Lire aussi : Être une ASBL à l’ère COVID : un casse-tête rythmé d’incertitudes
Rester réaliste et cohérent
MonASBL : Avec la seconde fermeture des lieux culturels, avez-vous peur pour la survie de votre ASBL ?
Damien Locqueneux : Non, je ne pense pas qu’on soit en danger. Nos activités et nos envies sont très variées. Avec du théâtre pour adultes, on propose des choses différentes et novatrices. On essaye toujours de rebondir, de voir ce qui se fait ailleurs en Belgique. On est aussi assez compétitif dans l’audiovisuel : on a notre propre matériel et beaucoup de théâtres partenaires nous font confiance. Ce milieu est animé de relations humaines qui essayent de se soutenir. Donc je ne pense pas que Tobiarts Productions risque de fermer. Je crois que ça fait partie du trajet. Malheureusement, beaucoup d’activités du même type vont mourir... C’est d’ailleurs le cas de nombreuses boîtes d’évènementiel qui doivent parfois payer 7.000€ par mois pour leur hangar. Tobiarts Productions a une santé correcte qui permet de payer les frais fixes, des techniciens ou du matériel. Elle nous permet aussi de nous engager nous-même et d’investir de temps à autre. Ce n’est pas comme le Cirque du soleil qui a d’énormes frais structurels et qui est déjà dans une situation financière difficile. Lui, forcément, il ne peut pas survivre avec une pandémie. C’est ingérable... C’est en ça que les plus petites structures comme la nôtre ont plus de chance de s’en sortir en se serrant un peu la ceinture et en trouvant des solutions.
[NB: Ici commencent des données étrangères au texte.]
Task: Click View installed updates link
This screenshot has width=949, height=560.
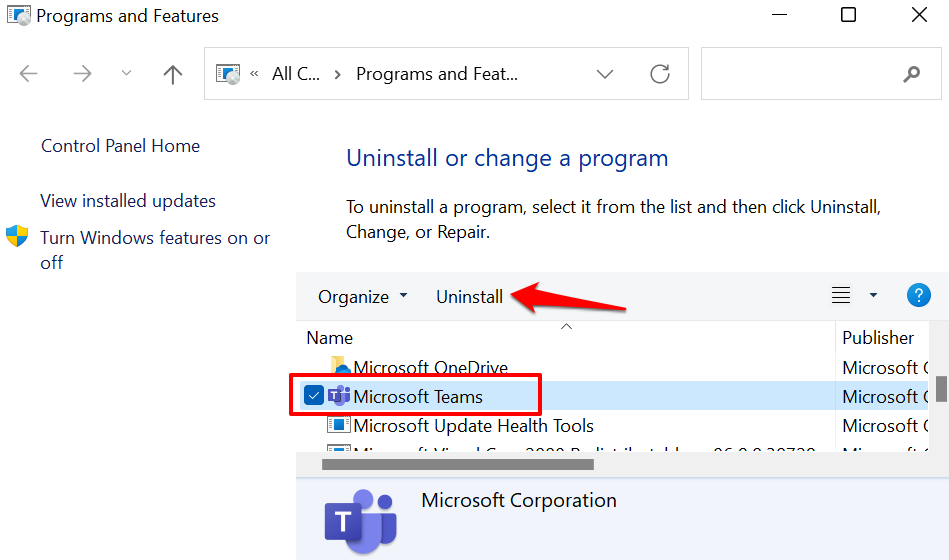Action: click(x=127, y=201)
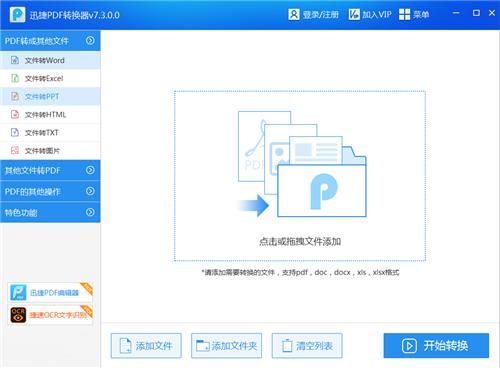Choose 文件转PPT conversion option
This screenshot has width=500, height=368.
pyautogui.click(x=50, y=96)
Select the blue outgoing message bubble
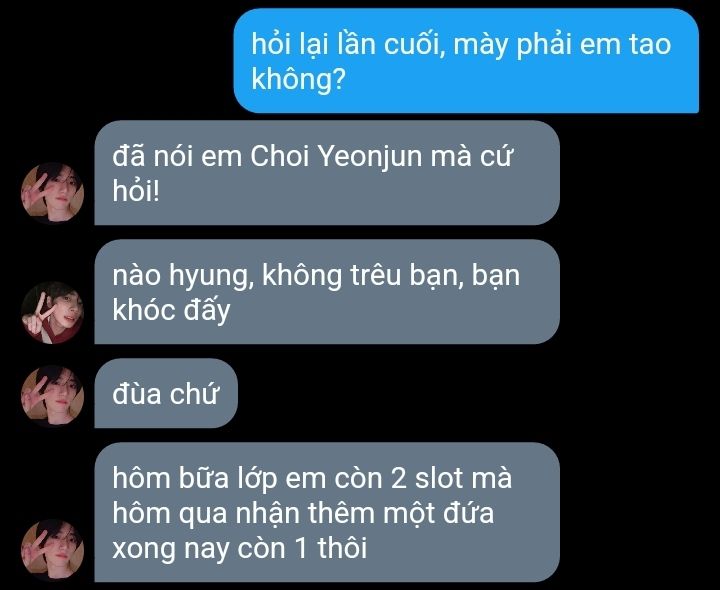 [466, 61]
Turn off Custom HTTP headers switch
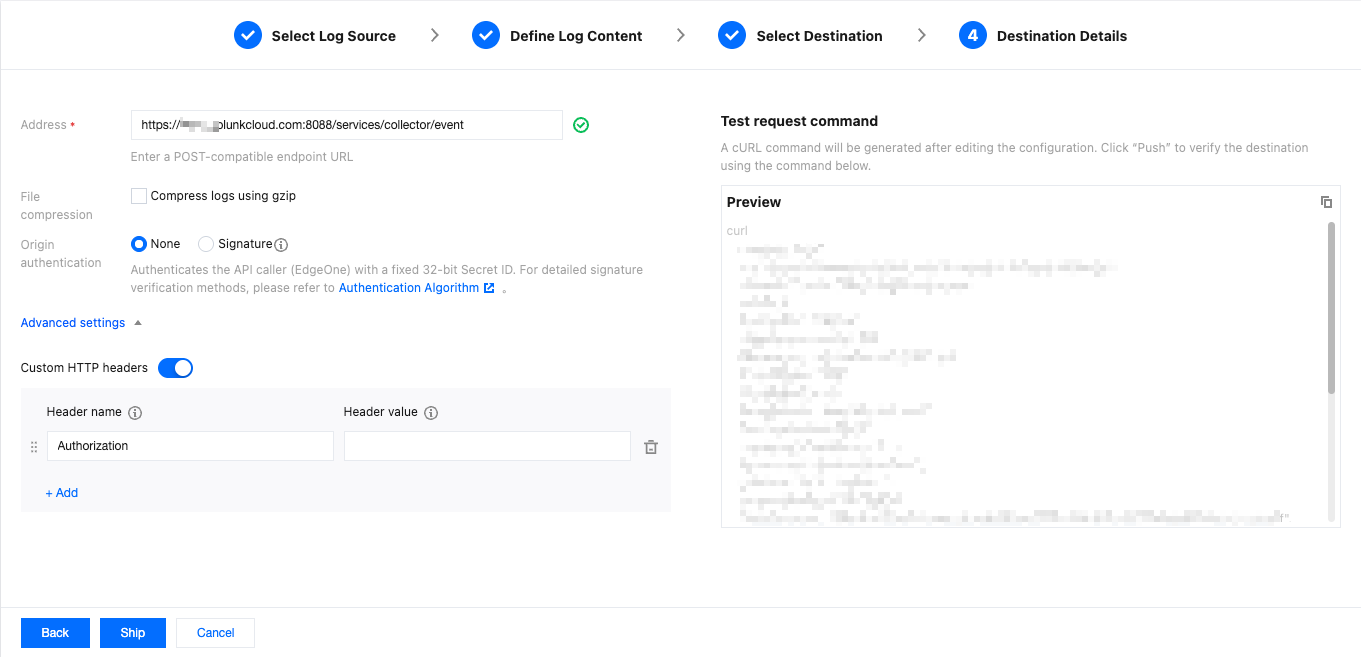The image size is (1361, 657). 175,368
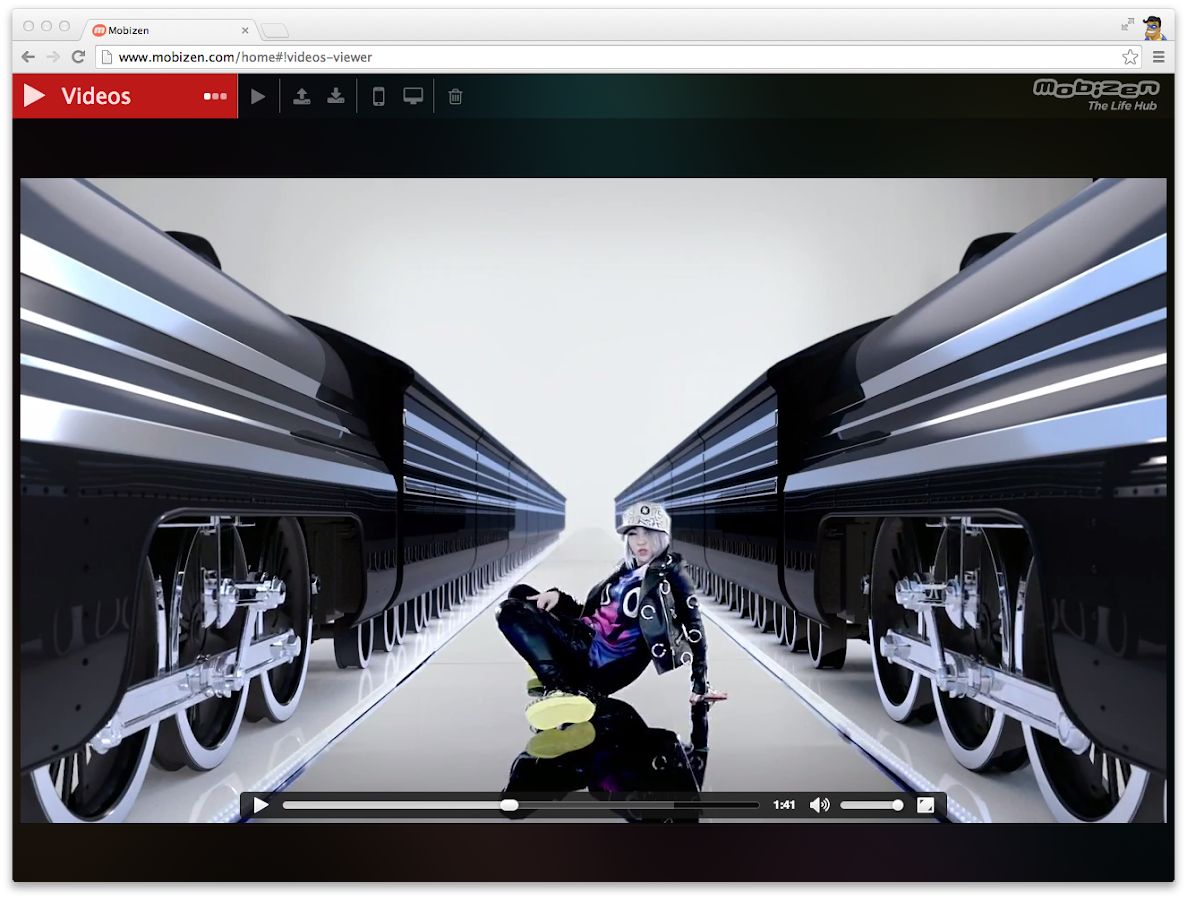This screenshot has height=900, width=1187.
Task: Click the Videos section header
Action: [96, 97]
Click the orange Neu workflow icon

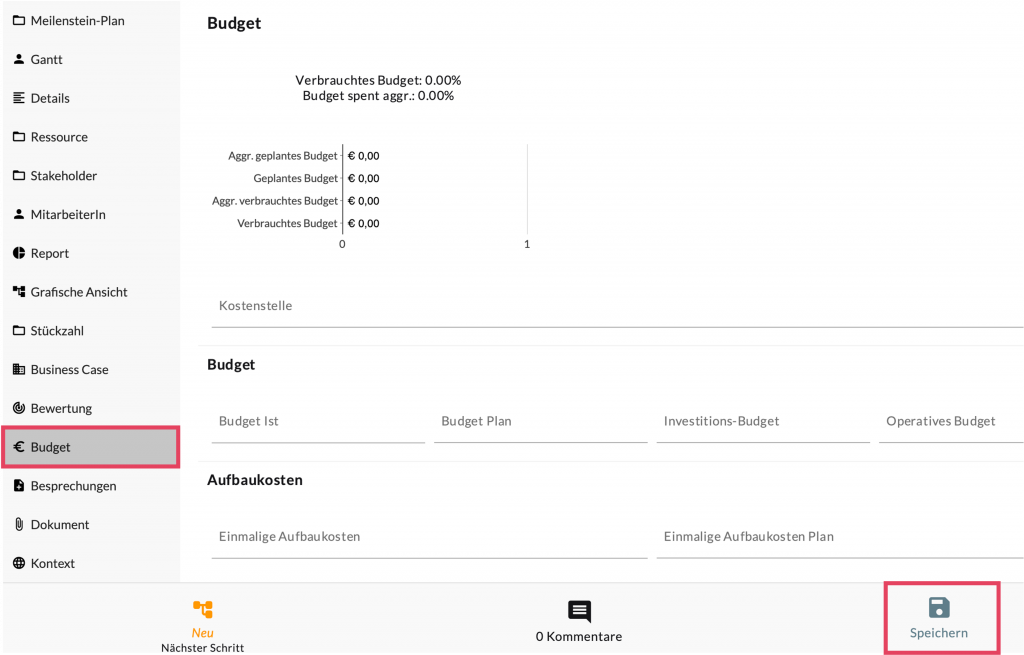(x=203, y=609)
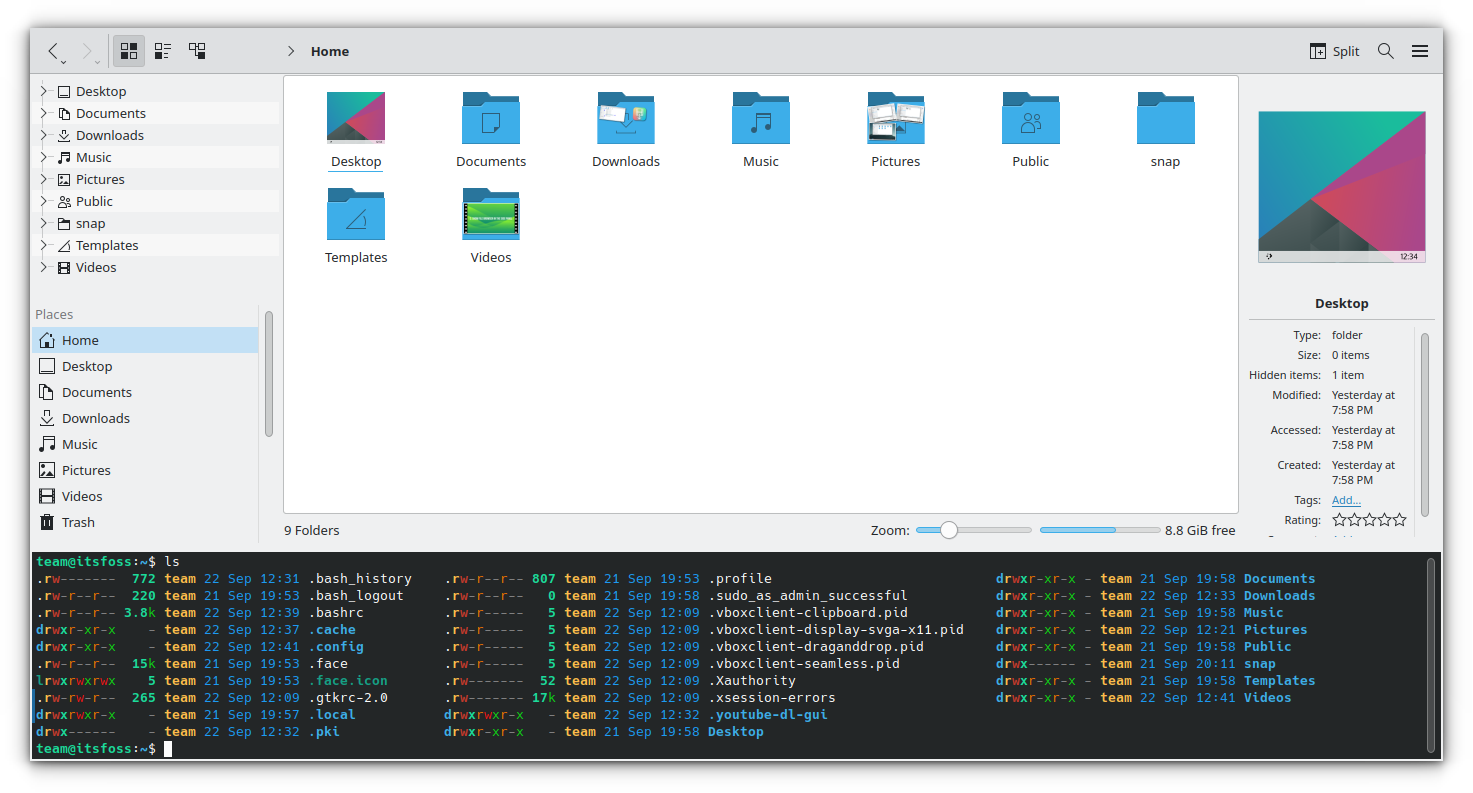Image resolution: width=1473 pixels, height=793 pixels.
Task: Expand the Documents folder in the tree
Action: click(x=42, y=112)
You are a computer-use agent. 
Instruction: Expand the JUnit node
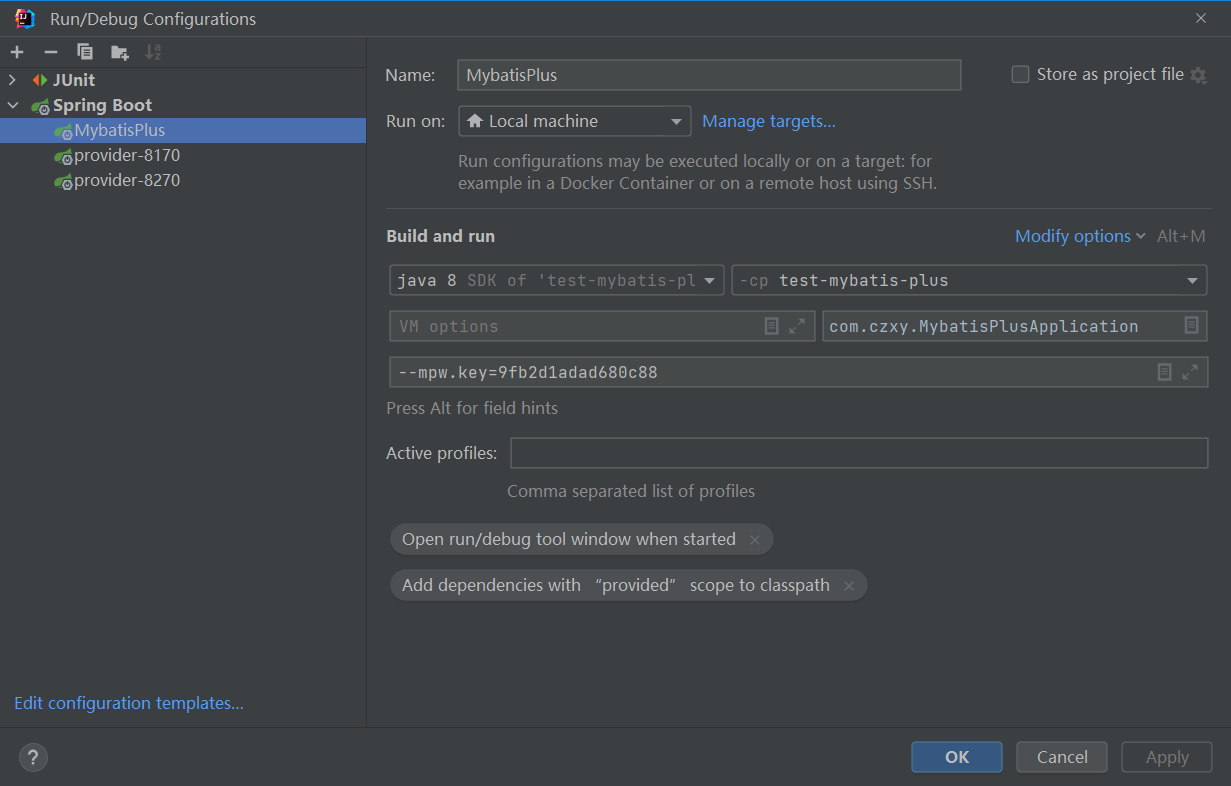pos(12,79)
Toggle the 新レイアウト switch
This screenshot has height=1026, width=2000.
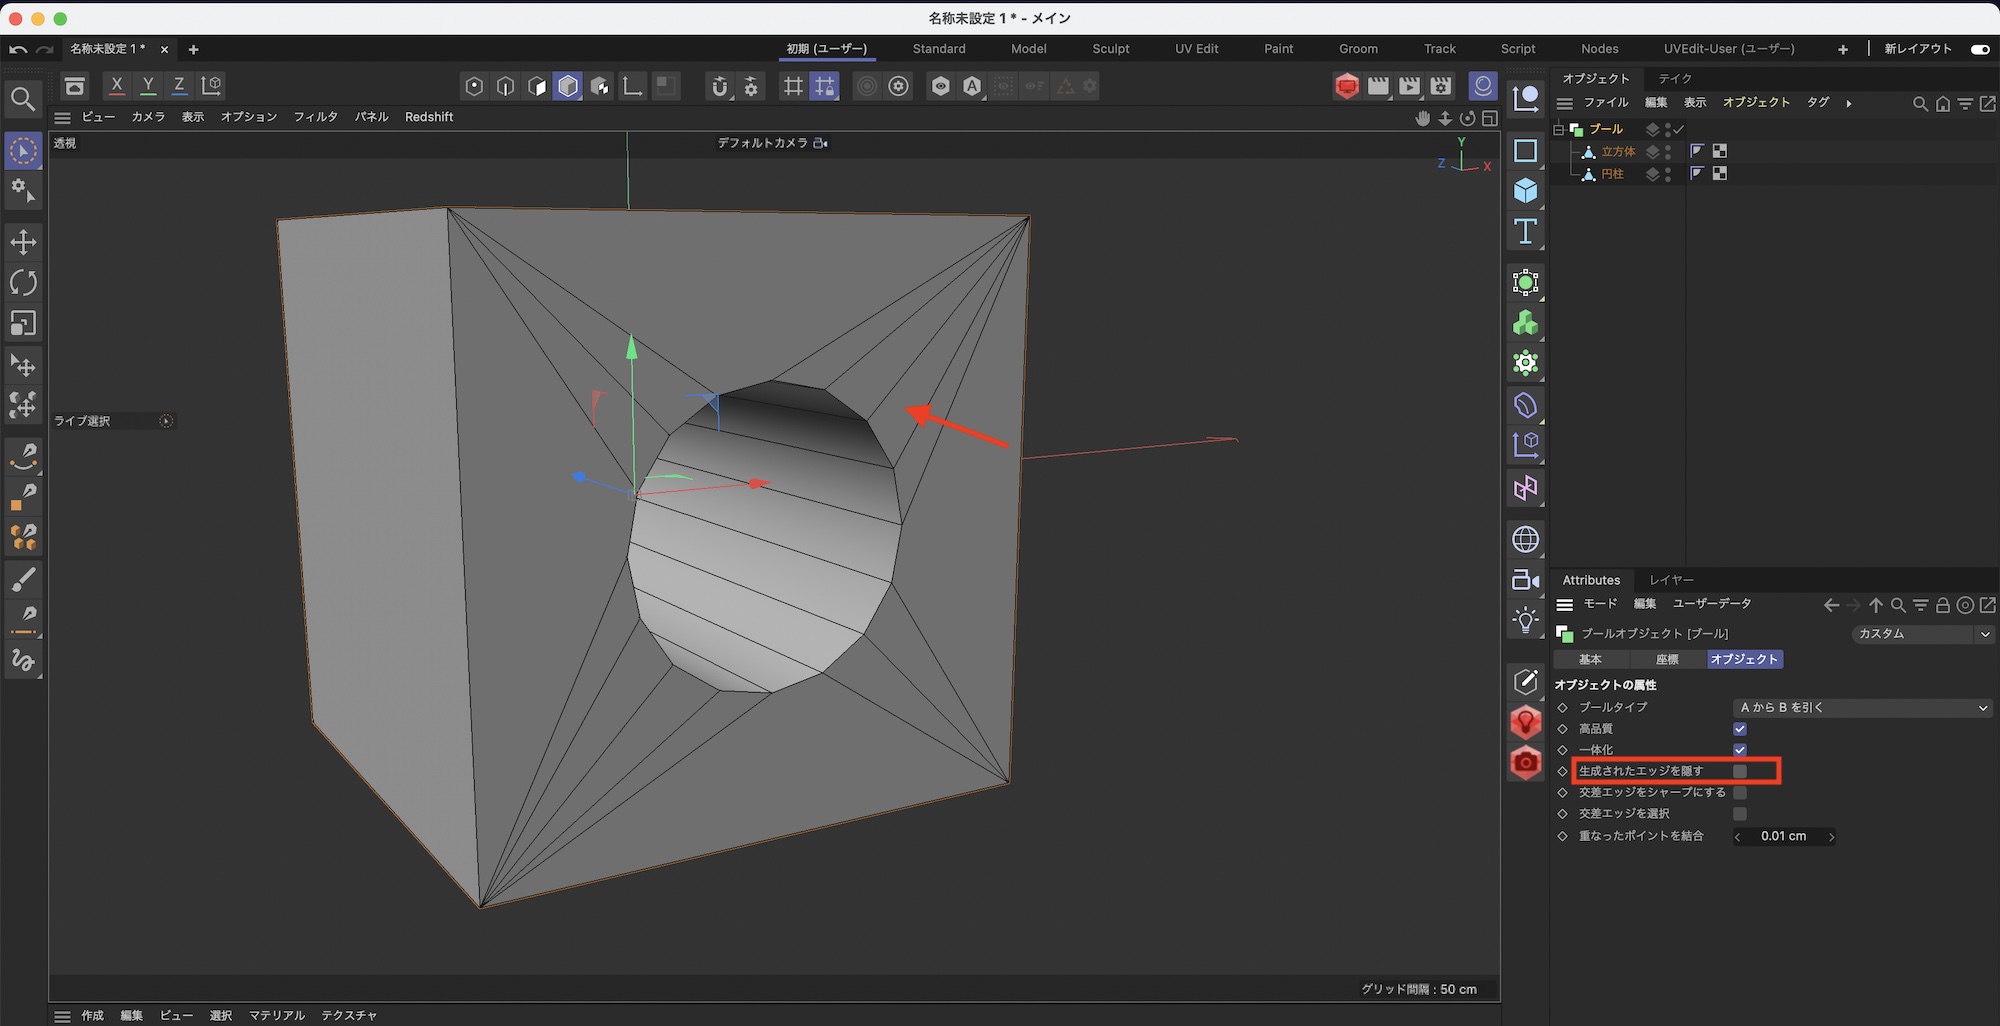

MonASBL : Quel est votre état d’esprit pour les mois à venir ?
Damien Locqueneux : À titre personnel, je suis d’un naturel hyper enthousiaste et positif. Je rebondis sur tout. Après, on avance sur montagnes russes constantes. On ne sait pas du tout comment cette pandémie va évoluer, si ce vaccin va être efficace ou non... On est vraiment dans le flou. On essaye donc d’être le plus objectif possible : sortir une grosse production dans un théâtre de 600 places en mars n’est pas envisageable. On met notre énergie sur des choses sensiblement possibles ou facilement réalisables. Ça demande un peu une capacité à prédire l’avenir. Mais je reste confiant pour Tobiarts Productions. On avance de façon simple et cohérente dans notre activité. On est serein.